Comparing the two festivals, I couldn’t help but feel Woodstock as indulgent and wimpy compared to the Soul Force and power of the Harlem one. A few points to consider:

 

• I do think the music from the white bands of that time was authentic, necessary, prophetic and with its own quality of Soul and Spirit. But it all was drawn from the well of the African diaspora and white folks had only really been playing it for some 15 years, compared to the 75 plus year history of Blues and Gospel and Jazz. 

 

• The ages of the people both attending and performing at Woodstock probably fit into a ten year span, say between 18 and 28. By contrast, Nina Simone was in her 30’s, B.B. King in his 40’s, Mahalia Jackson in her 50’s, the Staples Singers a father and daughters band and the audience included all generations. 

 

• The music at Woodstock was helping to form a beginning identity, while the music in Harlem was affirming an ancient identity. 

 

• The call for radical political change was present in both (as in Country Joe and the Fish anti-Vietnam protest song, the presence of the Black Panthers in the Harlem Festival and Reverend Jesse Jackson’s speech as part of it), but for the white kids, political activism was an optional item due to their privilege being raised in white suburbs while for the black people, it was a matter of survival.

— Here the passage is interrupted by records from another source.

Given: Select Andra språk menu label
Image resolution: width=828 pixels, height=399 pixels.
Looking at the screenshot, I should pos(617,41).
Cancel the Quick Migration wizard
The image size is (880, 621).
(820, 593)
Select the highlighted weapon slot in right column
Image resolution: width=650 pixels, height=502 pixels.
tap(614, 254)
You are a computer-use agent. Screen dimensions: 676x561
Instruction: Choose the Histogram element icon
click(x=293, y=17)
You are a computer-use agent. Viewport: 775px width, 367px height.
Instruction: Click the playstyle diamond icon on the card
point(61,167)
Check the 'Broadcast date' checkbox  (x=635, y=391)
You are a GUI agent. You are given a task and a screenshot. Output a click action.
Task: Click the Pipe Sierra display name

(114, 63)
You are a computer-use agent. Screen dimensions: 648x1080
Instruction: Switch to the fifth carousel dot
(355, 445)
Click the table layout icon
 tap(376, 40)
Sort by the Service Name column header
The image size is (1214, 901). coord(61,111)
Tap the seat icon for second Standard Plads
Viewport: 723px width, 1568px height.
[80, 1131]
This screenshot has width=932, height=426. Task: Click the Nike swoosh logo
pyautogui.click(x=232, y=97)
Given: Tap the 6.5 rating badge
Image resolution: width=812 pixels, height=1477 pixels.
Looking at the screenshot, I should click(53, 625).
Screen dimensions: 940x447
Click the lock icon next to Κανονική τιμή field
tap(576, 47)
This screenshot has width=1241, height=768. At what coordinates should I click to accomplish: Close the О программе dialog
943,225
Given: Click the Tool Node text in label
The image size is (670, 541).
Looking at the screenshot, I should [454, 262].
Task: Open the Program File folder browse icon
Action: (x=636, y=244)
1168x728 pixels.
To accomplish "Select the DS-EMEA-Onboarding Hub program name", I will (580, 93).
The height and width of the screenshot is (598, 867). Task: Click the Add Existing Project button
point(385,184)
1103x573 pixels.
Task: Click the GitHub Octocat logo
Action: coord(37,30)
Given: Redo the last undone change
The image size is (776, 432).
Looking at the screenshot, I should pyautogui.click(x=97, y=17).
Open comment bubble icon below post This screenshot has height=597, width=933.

And it’s worth noting that the media frenzy around Woodstock and inattention to the Summer of Soul is yet another of 10,000 examples of how white privilege works in this country. 

 

But the good news is that the movie is out and you can go see it. Do try to go beyond the entertainment value into the deeper levels of the lessons it teaches about the extraordinary beauty, power and durability of the African musical soul and use it to renew your own commitment to end white supremacy in this country. Stevie, Nina and Mahalia are all carrying the same message and generously offering it up to all of us. Let’s listen to it.